Coeur du code malveillant

La charge du code malveillant s’exécute sur un objet connecté compromis.

Cette charge peut s’exécuter sur un grand nombre d’architectures distinctes, ce qui lui permet de diversifier les cibles.

Le rôle principal de cette charge est non seulement de récupérer les commandes d’attaques depuis le serveur de contrôle, mais aussi d’effectuer un balayage du réseau pour découvrir de nouvelles victimes.

Ce balayage réseau vise les ports 23(service telnet), mais également le port 2323.

Il utilise quelques techniques pour complexifier l’analyse et pour s’adapter aux machines embarqués. En particulier, il complexifie l’usage du débogueur GDB, et utilise les signaux Unix pour dérouter le flot de contrôle.

Serveur de contrôle

Le serveur de contrôle permet à l’attaquant de monétiser l’accès au réseau de machines compromises, via un service d’interface programmable.

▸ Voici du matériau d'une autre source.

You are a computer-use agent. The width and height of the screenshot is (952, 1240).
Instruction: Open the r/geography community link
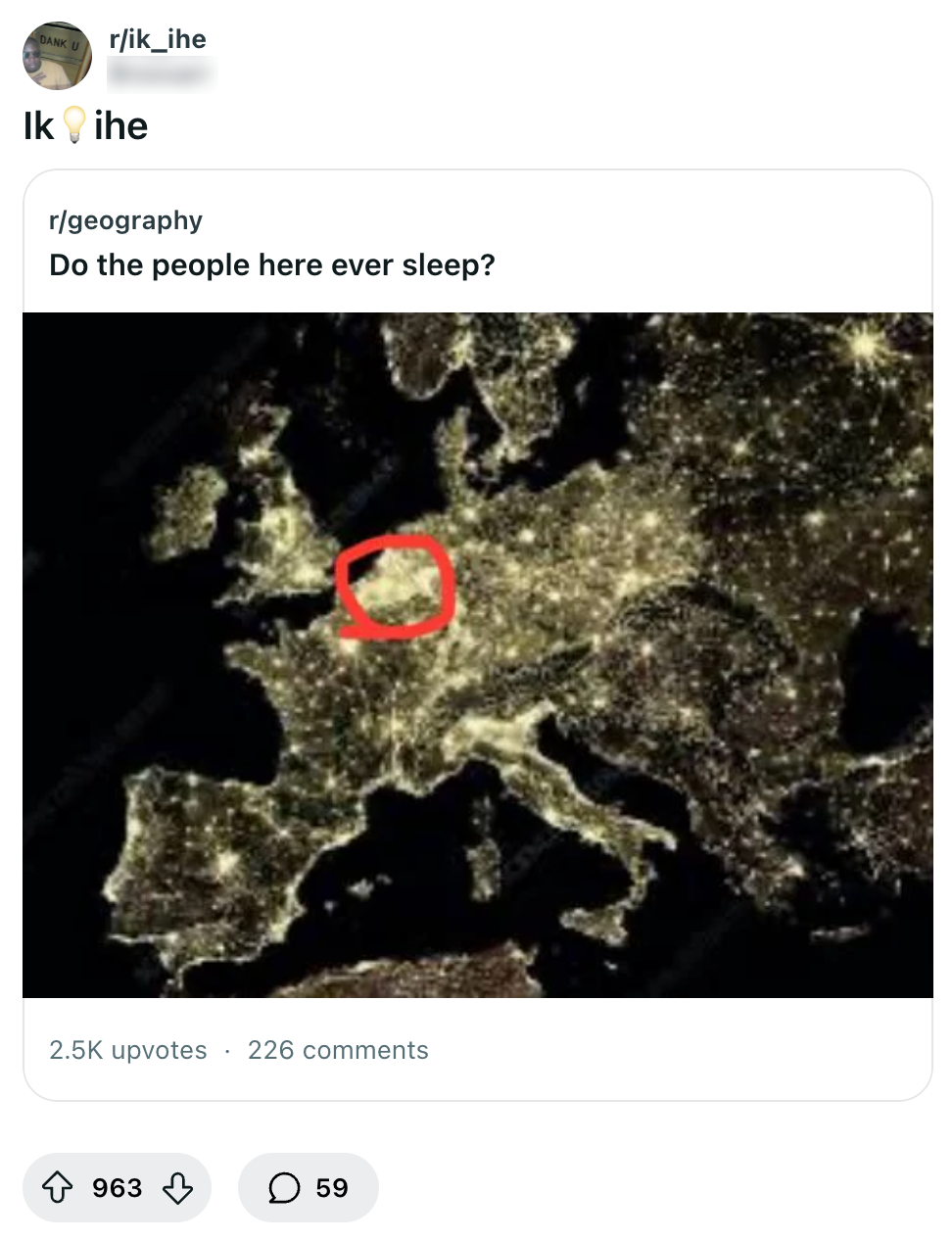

Cette particularité montre une évolution des cybercriminels qui s’inspirent de pratiques déployées dans l’industrie informatique afin de maximiser le revenu et de minimiser les risques encourus.

Une autre partie du serveur de contrôle permet de récupérer les cibles repérées par les zombies et de leur envoyer une charge active, et montre une démarche visant à simplifier et automatiser la compromission de nouvelles victimes.

Motifs d’attaques

Différentes attaques sont implémentées dans ce code malveillant, certaines étant relativement simples (saturation de port simple, ou SYN Flood), d’autres mettant en oeuvre des prototoles plus complexes tels que le protocole de jeu Valve, ou le protocole d’encapsulation GRE.

Autres familles de codes malveillants spécialisées dans le déni de service

Le code source de la famille Mirai ayant été publié, une recrudescence des attaques par force brute sur des objets connectés est attendue.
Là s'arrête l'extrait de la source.